Manufacturing remains one of the most highly targeted industry sectors, according to our latest Global Threat Intelligence Report. In the UK, for example, it is second only to the technology sector with 20% of all attacks. What’s more, half of all attacks on manufacturing come from three attack sources – China (27%), the US (16%) and Russia (6%).

So why is this happening? As manufacturers experience the benefits of automation and the emergence of interconnected and intelligent production systems, the lines between traditional and digital manufacturing are blurring.

In the past, Operational Technology (OT) has been protected from hackers because proprietary systems weren’t connected to the internet. So-called ‘security-by-obscurity’ worked for decades, but connectivity and convergence with IT brings greater risk.

Firms are understandably looking to add intelligence to their OT systems to drive process efficiencies and cut costs. However, many systems are running outdated software or protocols that can be easily hacked. OT machinery is often expensive, meaning replacement cycles could extend for decades. But they cannot be taken offline to patch as they are mission critical, and no parallel testing environment exists for software fixes to be tried out.

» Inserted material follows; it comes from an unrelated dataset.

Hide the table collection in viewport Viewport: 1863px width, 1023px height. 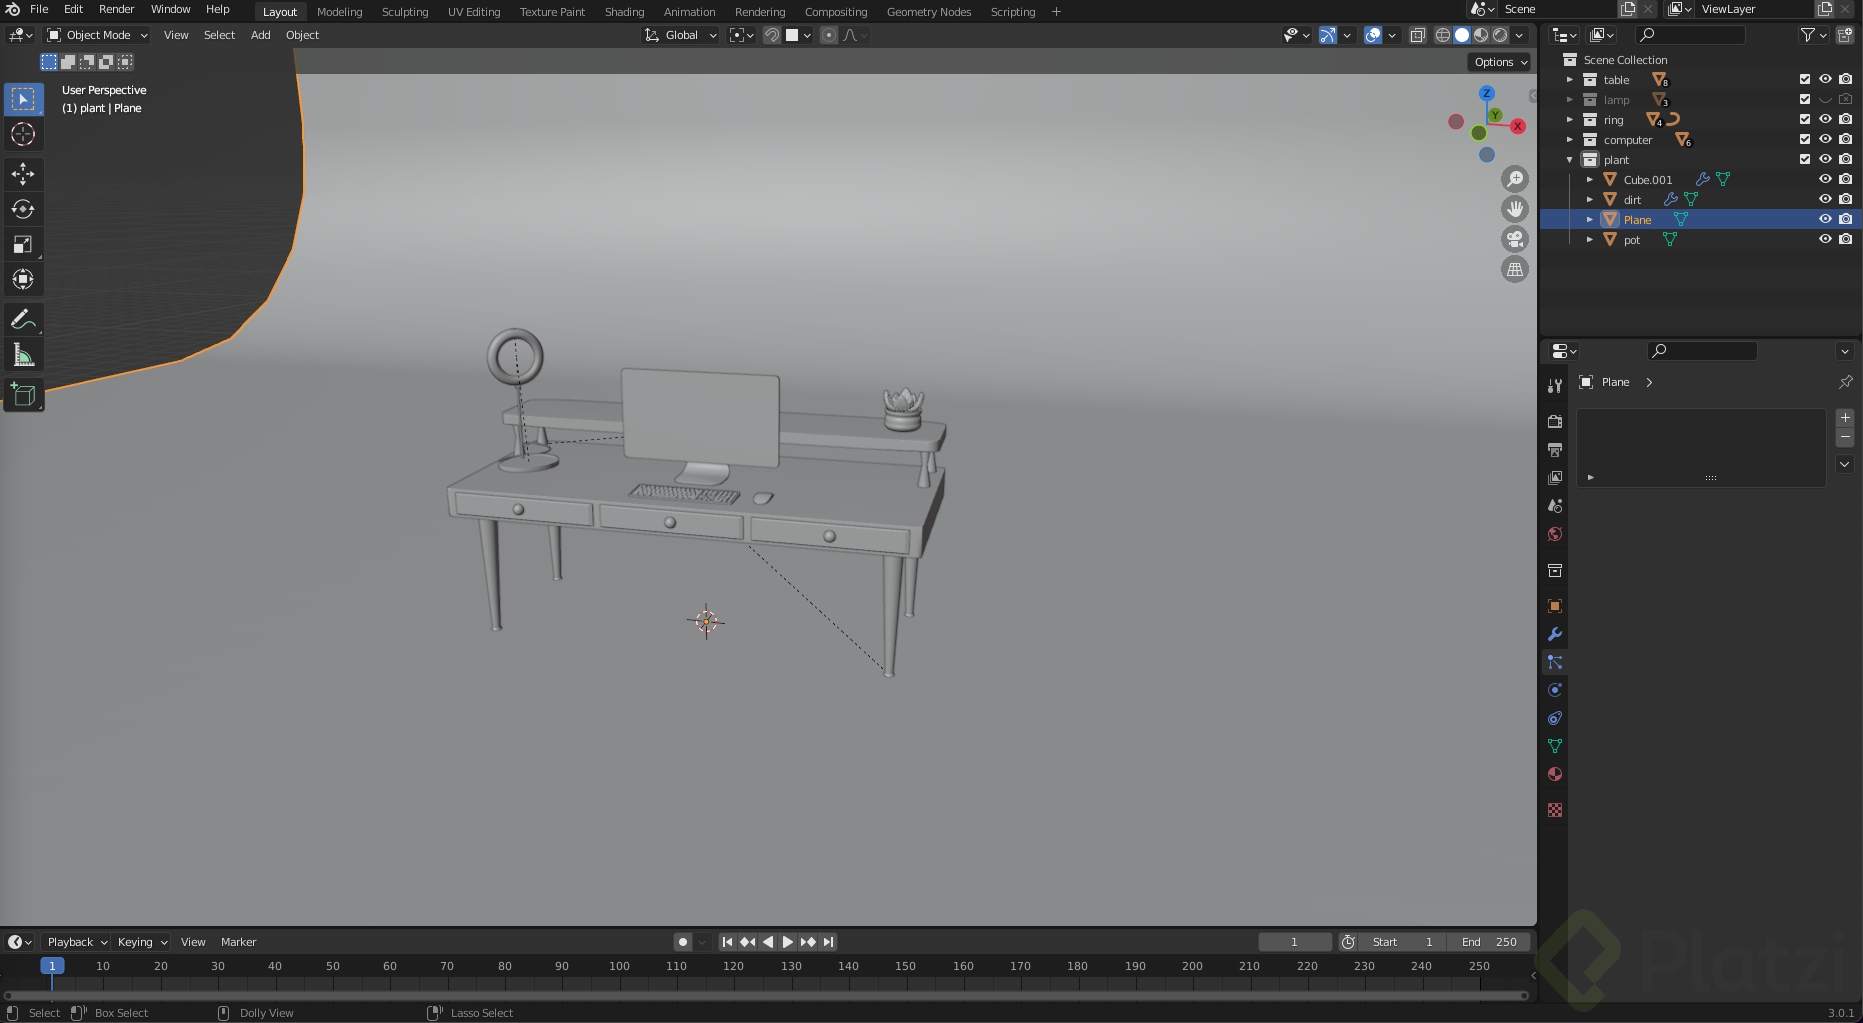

It’s no surprise, then, that manufacturers are attractive to attackers who see them as a prime target for the theft of IP and intelligence on new products, processes or technologies, for the disruption of operations, and for hijacking networks to launch an attack into other organizations. This could be very damaging if it is then sold on the dark web to the highest bidder. Years of hard work and brand building – and a lot of money – are wasted.

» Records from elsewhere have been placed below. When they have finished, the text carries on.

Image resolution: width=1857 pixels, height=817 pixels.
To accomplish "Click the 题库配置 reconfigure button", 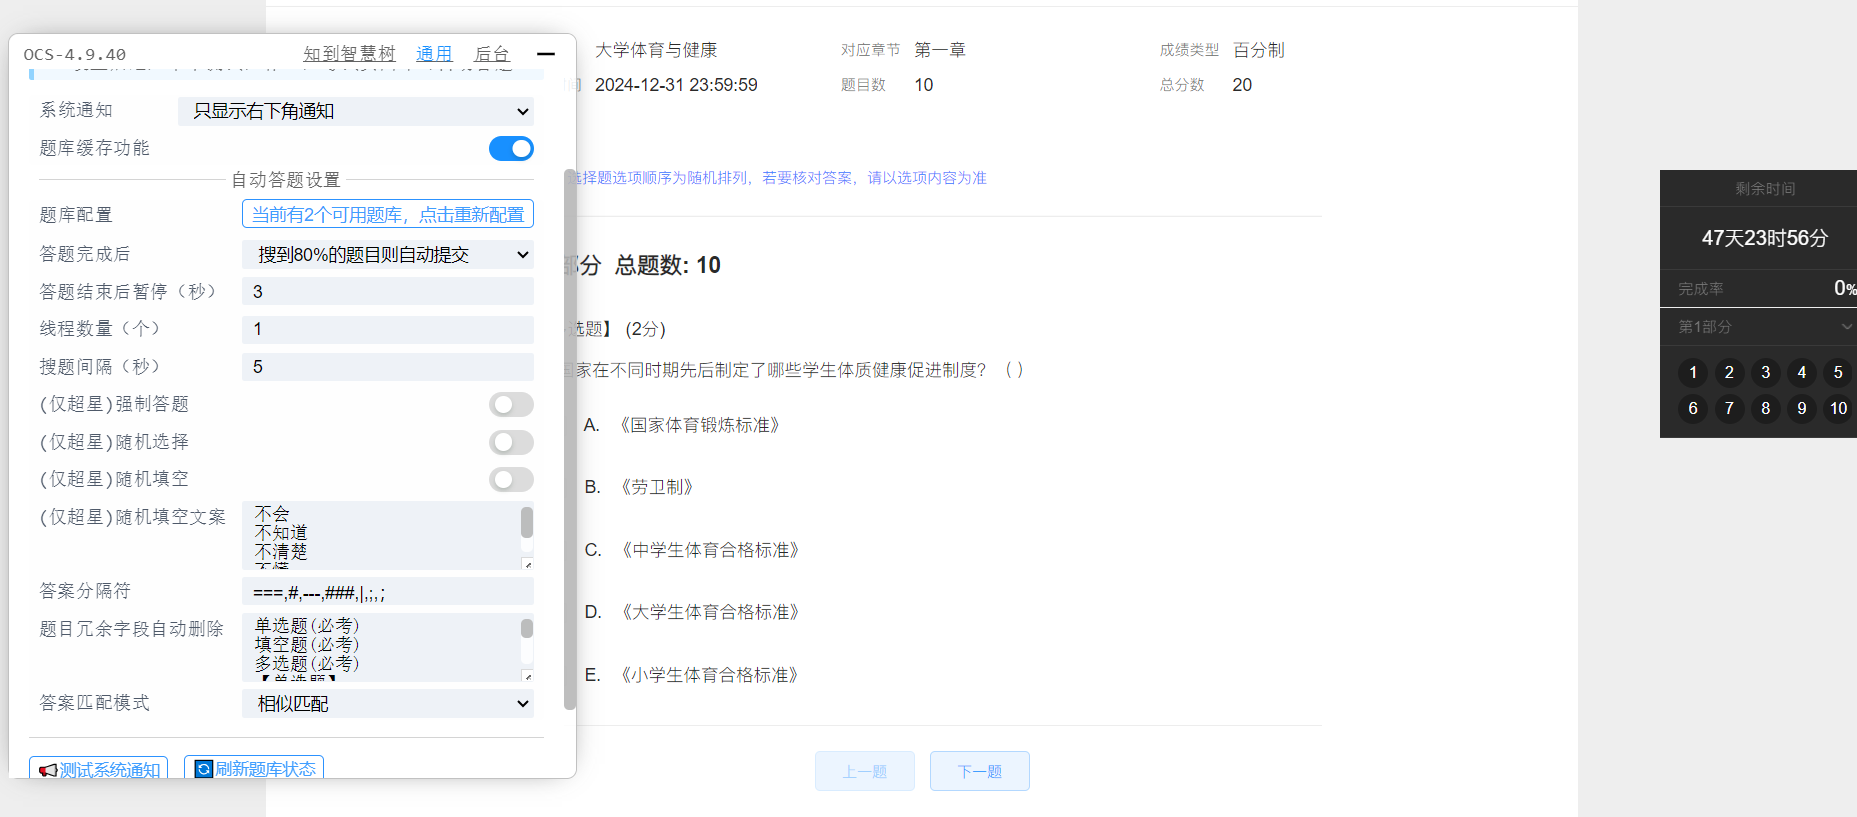I will click(388, 215).
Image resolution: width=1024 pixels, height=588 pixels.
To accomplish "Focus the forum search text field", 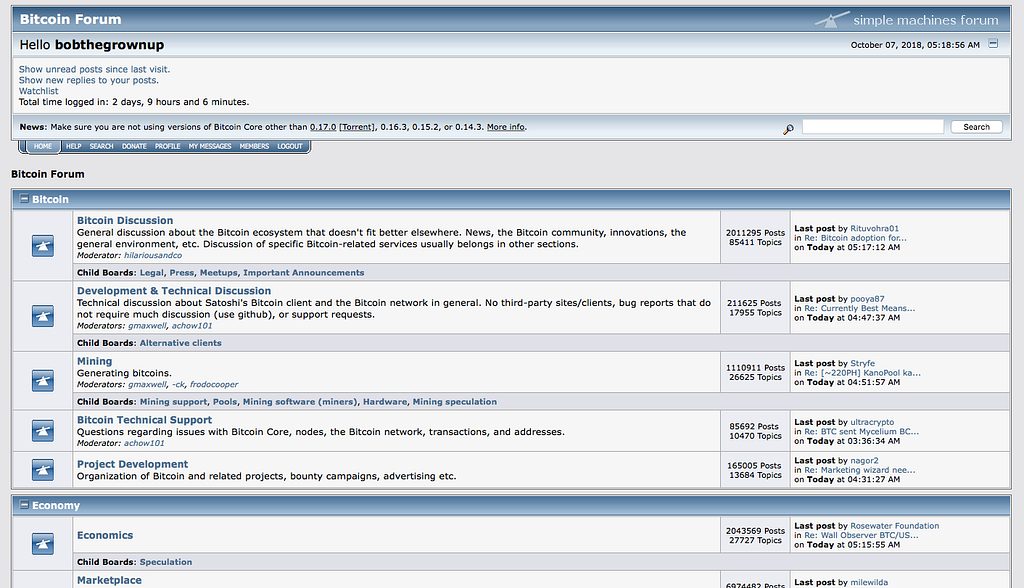I will click(x=872, y=127).
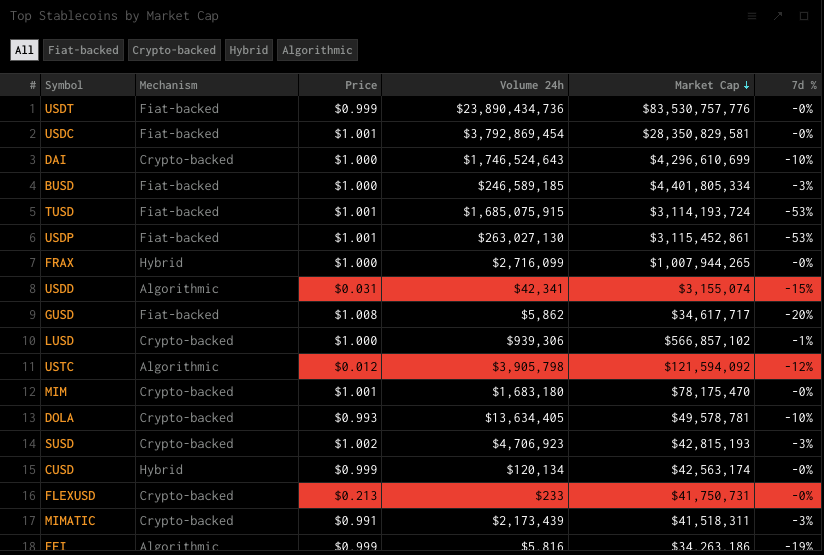Sort by the Price column header
824x555 pixels.
pyautogui.click(x=361, y=86)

Data breaches could also impact the company’s finances. In fact, around a third of manufacturing organizations believe that revenue would drop by 10-50% following an information security breach according to our 2019 Risk:Value Report.

Manufacturers therefore need to extend their IT risk management approaches into the OT sphere. IT and OT teams have to do a better job of communicating with each other. Historically these have been separate, with differing security priorities. This needs to change as the new era of smart manufacturing, the Internet of Things (IoT) and hyper connectivity heralds new risks.

Here’s what the manufacturing industry can do to future-proof its assets:

  • Get the basics right – people, for example, are often a manufacturer’s greatest threat so invest in staff awareness training, and highlight the importance of collective responsibility.
  • Implement robust holistic security processes and procedures.
  • Develop threat intelligence capabilities. There is no such thing as an isolated incident so you need to manage the whole incident by developing threat intelligence – pervasive visibility is essential.
  • Assess your OT network. Most OT networks have very little segregation and allow an attacker unilateral access after breaching initial defences. Implementing additional OT firewalls within the network will protect core assets.
  • Establish the baseline – understand what ‘normal’ looks like and build detection capabilities for abnormal conditions.
  • Put in place incident response capabilities – having an effective plan is key and enables you to respond quickly in order to mitigate the threat and identify the cause.

Finally, it’s important to factor in any potential regulatory or compliance requirements, such as the General Data Protection Regulation (GDPR), which could see companies hit with huge fines for non-compliance. Manufacturers are not immune. Understand where your data is held, ensure it is secure, and be clear on who can (and cannot) access and share it.